(RECORDS SHOWN):

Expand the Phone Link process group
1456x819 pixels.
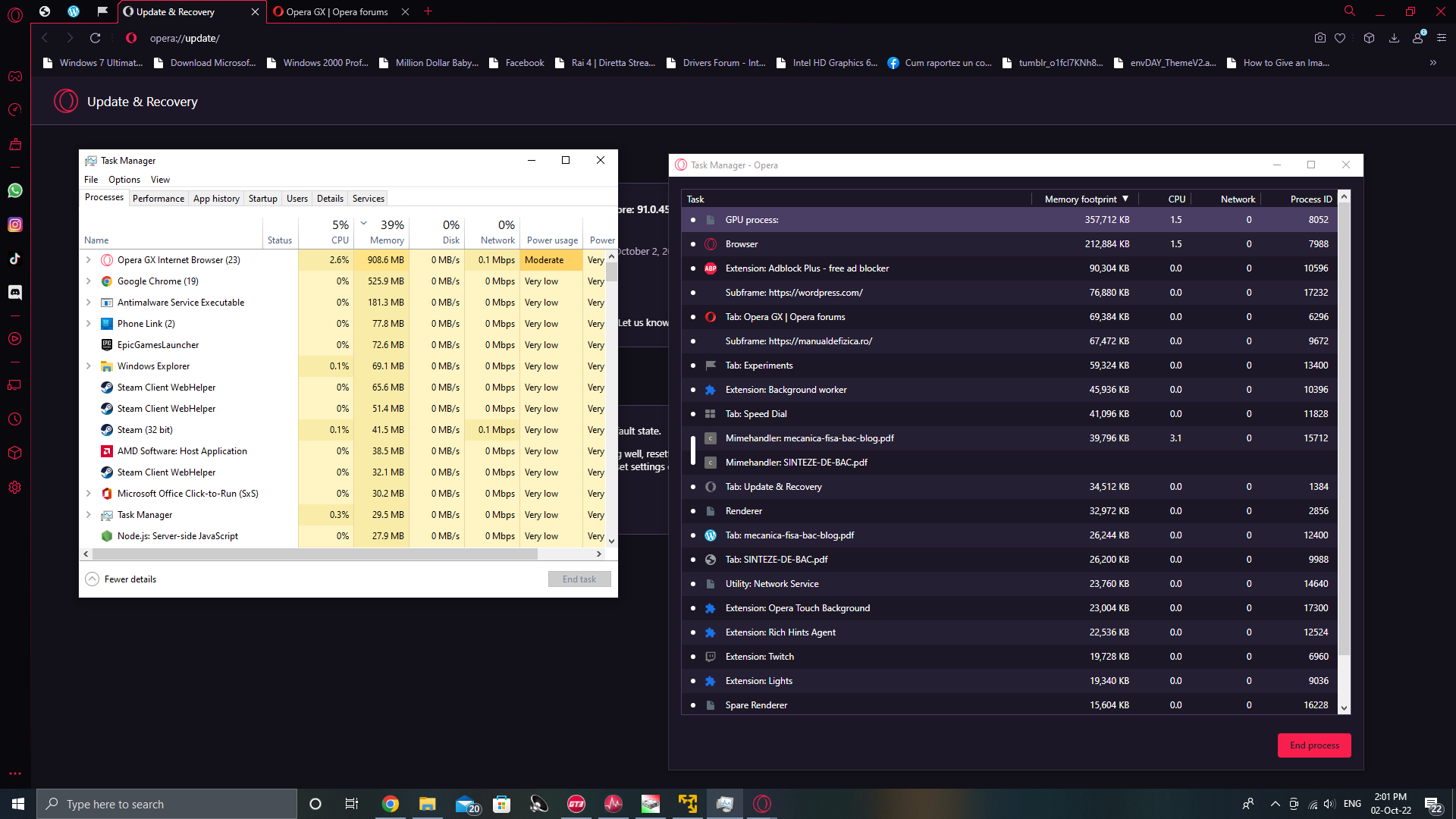(x=89, y=324)
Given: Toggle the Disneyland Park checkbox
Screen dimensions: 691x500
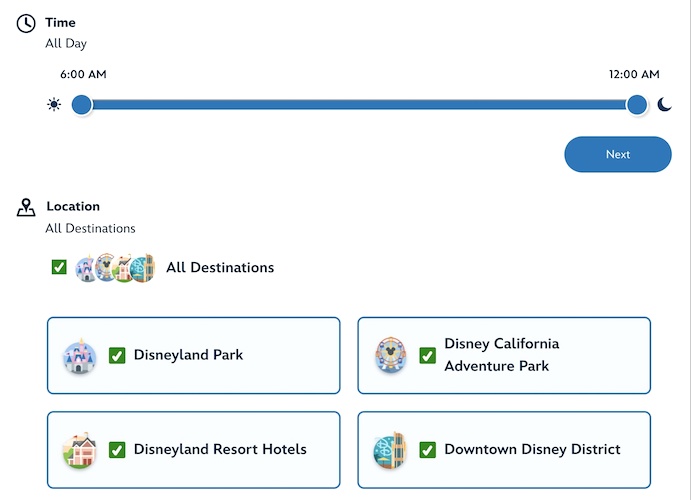Looking at the screenshot, I should point(117,355).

(TASK BRIEF): Take the listing above and print it exactly, apart from the pictures.

(ANSWER BOX):
Expand the Phone Link process group
1456x819 pixels.
(x=89, y=324)
Given: Toggle the Disneyland Park checkbox
Screen dimensions: 691x500
Looking at the screenshot, I should point(117,355).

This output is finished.